▶ _Exercise_:
Reproduce the following lines word for word, keeping every one of them in its original order.

▶ _Source material_:

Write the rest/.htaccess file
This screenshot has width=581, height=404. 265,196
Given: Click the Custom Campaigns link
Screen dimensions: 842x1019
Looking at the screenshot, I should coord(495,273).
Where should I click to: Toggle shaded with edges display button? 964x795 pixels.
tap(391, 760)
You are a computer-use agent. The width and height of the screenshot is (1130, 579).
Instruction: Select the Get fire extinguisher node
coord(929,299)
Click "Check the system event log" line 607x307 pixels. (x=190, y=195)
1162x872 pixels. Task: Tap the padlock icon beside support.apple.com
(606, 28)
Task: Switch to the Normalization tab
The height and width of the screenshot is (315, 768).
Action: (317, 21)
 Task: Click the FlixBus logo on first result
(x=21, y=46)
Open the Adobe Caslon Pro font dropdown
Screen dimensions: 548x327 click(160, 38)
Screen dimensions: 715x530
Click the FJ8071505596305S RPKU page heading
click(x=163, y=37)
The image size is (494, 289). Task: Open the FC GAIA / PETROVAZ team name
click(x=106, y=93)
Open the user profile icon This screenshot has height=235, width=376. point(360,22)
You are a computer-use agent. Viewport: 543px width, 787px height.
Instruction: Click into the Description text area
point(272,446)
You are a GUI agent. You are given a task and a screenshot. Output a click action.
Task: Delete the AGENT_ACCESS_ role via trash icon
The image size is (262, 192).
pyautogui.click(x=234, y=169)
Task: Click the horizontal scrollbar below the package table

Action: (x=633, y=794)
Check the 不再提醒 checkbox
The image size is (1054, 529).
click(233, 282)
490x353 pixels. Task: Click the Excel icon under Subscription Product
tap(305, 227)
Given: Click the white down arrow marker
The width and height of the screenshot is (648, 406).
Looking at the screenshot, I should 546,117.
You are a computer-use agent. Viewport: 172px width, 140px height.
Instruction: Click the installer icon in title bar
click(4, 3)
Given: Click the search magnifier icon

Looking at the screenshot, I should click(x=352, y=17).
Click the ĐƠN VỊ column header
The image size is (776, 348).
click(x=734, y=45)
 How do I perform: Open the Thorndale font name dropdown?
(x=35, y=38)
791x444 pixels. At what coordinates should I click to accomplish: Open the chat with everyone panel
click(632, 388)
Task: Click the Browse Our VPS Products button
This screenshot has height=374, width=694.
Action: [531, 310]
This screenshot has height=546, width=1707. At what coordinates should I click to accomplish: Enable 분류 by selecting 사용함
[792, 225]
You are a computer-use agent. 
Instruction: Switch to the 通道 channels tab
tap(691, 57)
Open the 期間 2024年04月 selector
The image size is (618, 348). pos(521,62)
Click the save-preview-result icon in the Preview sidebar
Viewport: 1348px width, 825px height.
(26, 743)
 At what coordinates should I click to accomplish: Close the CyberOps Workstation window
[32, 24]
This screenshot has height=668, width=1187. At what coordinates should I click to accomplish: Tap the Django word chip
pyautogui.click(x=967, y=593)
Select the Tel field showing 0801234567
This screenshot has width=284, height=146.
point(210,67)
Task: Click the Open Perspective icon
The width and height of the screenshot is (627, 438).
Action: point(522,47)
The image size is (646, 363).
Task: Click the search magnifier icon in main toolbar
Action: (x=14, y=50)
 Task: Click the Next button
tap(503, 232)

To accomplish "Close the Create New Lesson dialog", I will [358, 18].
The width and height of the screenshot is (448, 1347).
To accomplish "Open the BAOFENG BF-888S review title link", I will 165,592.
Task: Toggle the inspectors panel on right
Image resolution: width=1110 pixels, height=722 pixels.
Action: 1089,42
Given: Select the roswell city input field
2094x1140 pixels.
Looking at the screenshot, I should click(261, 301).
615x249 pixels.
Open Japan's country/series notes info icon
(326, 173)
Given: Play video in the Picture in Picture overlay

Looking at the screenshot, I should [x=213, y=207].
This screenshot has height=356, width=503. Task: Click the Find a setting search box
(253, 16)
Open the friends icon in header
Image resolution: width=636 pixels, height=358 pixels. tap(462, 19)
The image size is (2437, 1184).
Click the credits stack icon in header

▶ _Expected answer_:
Write the rest/.htaccess file
This screenshot has width=581, height=404. 265,196
Given: Click the Custom Campaigns link
Screen dimensions: 842x1019
Looking at the screenshot, I should coord(495,273).
Where should I click to: Toggle shaded with edges display button? 964x795 pixels.
tap(391, 760)
You are a computer-use agent. The width and height of the screenshot is (1130, 579).
Instruction: Select the Get fire extinguisher node
coord(929,299)
Click "Check the system event log" line 607x307 pixels. (x=190, y=195)
1162x872 pixels. Task: Tap the padlock icon beside support.apple.com
(606, 28)
Task: Switch to the Normalization tab
The height and width of the screenshot is (315, 768).
Action: (317, 21)
 Task: Click the FlixBus logo on first result
(x=21, y=46)
Open the Adobe Caslon Pro font dropdown
Screen dimensions: 548x327 click(160, 38)
Screen dimensions: 715x530
Click the FJ8071505596305S RPKU page heading
click(x=163, y=37)
The image size is (494, 289). Task: Open the FC GAIA / PETROVAZ team name
click(x=106, y=93)
Open the user profile icon This screenshot has height=235, width=376. point(360,22)
You are a computer-use agent. Viewport: 543px width, 787px height.
Instruction: Click into the Description text area
point(272,446)
You are a GUI agent. You are given a task and a screenshot. Output a click action.
Task: Delete the AGENT_ACCESS_ role via trash icon
The image size is (262, 192).
pyautogui.click(x=234, y=169)
Task: Click the horizontal scrollbar below the package table

Action: (x=633, y=794)
Check the 不再提醒 checkbox
The image size is (1054, 529).
click(233, 282)
490x353 pixels. Task: Click the Excel icon under Subscription Product
tap(305, 227)
Given: Click the white down arrow marker
The width and height of the screenshot is (648, 406).
Looking at the screenshot, I should 546,117.
You are a computer-use agent. Viewport: 172px width, 140px height.
Instruction: Click the installer icon in title bar
click(4, 3)
Given: Click the search magnifier icon

Looking at the screenshot, I should click(x=352, y=17).
Click the ĐƠN VỊ column header
The image size is (776, 348).
click(x=734, y=45)
 How do I perform: Open the Thorndale font name dropdown?
(x=35, y=38)
791x444 pixels. At what coordinates should I click to accomplish: Open the chat with everyone panel
click(632, 388)
Task: Click the Browse Our VPS Products button
This screenshot has height=374, width=694.
Action: [531, 310]
This screenshot has height=546, width=1707. At what coordinates should I click to accomplish: Enable 분류 by selecting 사용함
[792, 225]
You are a computer-use agent. 
Instruction: Switch to the 通道 channels tab
tap(691, 57)
Open the 期間 2024年04月 selector
The image size is (618, 348). pos(521,62)
Click the save-preview-result icon in the Preview sidebar
Viewport: 1348px width, 825px height.
(26, 743)
 At what coordinates should I click to accomplish: Close the CyberOps Workstation window
[32, 24]
This screenshot has height=668, width=1187. At what coordinates should I click to accomplish: Tap the Django word chip
pyautogui.click(x=967, y=593)
Select the Tel field showing 0801234567
This screenshot has width=284, height=146.
point(210,67)
Task: Click the Open Perspective icon
The width and height of the screenshot is (627, 438).
Action: point(522,47)
The image size is (646, 363).
Task: Click the search magnifier icon in main toolbar
Action: (x=14, y=50)
 Task: Click the Next button
tap(503, 232)

To accomplish "Close the Create New Lesson dialog", I will [358, 18].
The width and height of the screenshot is (448, 1347).
To accomplish "Open the BAOFENG BF-888S review title link", I will 165,592.
Task: Toggle the inspectors panel on right
Image resolution: width=1110 pixels, height=722 pixels.
Action: 1089,42
Given: Select the roswell city input field
2094x1140 pixels.
Looking at the screenshot, I should click(261, 301).
615x249 pixels.
Open Japan's country/series notes info icon
(326, 173)
Given: Play video in the Picture in Picture overlay

Looking at the screenshot, I should [x=213, y=207].
This screenshot has height=356, width=503. Task: Click the Find a setting search box
(253, 16)
Open the friends icon in header
Image resolution: width=636 pixels, height=358 pixels. tap(462, 19)
The image size is (2437, 1184).
Click the credits stack icon in header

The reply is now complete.